:: YOUR OBJECTIVE ::
Keep only the lines of the listing that include the word "will", and copy them.

···

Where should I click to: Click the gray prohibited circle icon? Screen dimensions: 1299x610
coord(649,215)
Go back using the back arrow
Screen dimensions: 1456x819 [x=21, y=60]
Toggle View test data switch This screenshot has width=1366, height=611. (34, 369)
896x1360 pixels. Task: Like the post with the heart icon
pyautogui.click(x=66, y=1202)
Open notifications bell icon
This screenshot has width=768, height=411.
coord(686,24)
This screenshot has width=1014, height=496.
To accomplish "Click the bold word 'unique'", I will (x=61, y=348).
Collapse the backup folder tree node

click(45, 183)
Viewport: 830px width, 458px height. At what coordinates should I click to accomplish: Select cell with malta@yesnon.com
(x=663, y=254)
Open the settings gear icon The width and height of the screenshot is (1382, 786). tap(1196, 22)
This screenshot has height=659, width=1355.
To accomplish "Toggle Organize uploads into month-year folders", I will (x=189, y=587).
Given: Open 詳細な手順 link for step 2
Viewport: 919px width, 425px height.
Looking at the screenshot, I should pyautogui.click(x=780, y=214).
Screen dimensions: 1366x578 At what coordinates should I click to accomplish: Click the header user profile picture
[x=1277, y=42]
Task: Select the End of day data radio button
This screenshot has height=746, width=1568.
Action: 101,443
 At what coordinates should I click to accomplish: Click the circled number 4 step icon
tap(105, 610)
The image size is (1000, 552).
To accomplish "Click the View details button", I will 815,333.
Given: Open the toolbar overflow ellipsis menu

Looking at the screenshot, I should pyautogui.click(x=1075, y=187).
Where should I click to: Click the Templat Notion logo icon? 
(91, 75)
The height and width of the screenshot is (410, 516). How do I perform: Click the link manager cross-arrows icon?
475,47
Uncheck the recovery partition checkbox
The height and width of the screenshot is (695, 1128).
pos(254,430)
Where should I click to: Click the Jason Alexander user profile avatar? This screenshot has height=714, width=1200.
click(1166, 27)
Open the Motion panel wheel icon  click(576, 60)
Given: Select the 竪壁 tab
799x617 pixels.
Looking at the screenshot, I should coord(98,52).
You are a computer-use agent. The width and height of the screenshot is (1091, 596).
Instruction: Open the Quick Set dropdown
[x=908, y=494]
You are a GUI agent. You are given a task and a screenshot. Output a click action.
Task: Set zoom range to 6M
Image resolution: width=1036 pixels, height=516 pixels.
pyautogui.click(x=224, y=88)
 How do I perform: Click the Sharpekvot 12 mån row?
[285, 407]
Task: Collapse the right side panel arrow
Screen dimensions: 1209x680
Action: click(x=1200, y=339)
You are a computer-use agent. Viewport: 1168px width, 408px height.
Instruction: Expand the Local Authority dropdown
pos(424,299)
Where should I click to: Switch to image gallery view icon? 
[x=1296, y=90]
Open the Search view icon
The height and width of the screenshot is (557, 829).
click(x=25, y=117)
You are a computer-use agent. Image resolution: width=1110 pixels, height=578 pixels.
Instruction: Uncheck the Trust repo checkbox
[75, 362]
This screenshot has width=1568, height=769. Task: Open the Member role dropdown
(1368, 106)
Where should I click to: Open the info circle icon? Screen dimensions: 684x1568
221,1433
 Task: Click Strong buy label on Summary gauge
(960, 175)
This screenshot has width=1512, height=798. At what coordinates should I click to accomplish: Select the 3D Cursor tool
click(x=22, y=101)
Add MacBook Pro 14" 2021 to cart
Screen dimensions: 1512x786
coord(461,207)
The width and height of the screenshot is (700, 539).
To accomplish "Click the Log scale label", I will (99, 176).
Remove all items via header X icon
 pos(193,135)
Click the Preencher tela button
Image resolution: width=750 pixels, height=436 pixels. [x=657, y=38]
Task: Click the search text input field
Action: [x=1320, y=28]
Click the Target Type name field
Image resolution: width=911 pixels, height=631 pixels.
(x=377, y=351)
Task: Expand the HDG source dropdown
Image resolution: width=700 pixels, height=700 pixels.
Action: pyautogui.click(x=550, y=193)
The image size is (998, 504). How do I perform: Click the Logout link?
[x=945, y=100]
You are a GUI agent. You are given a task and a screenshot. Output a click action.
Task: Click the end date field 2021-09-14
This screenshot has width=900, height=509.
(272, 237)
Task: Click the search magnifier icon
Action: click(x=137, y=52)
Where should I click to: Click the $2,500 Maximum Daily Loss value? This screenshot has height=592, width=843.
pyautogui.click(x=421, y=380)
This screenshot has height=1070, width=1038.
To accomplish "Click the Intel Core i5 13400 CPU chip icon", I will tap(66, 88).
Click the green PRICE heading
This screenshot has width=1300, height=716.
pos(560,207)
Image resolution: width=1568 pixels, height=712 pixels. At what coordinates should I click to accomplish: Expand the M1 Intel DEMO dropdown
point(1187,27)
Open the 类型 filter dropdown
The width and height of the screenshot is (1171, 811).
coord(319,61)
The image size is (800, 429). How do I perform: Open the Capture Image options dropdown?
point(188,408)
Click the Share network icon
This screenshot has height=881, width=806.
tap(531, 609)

···

:: ANSWER AREA ::
To accomplish "Click the bold word 'unique'", I will (x=61, y=348).
To accomplish "Toggle Organize uploads into month-year folders", I will (x=189, y=587).
To accomplish "Click the View details button", I will 815,333.
To accomplish "Click the Log scale label", I will (99, 176).
To accomplish "Click the Intel Core i5 13400 CPU chip icon", I will tap(66, 88).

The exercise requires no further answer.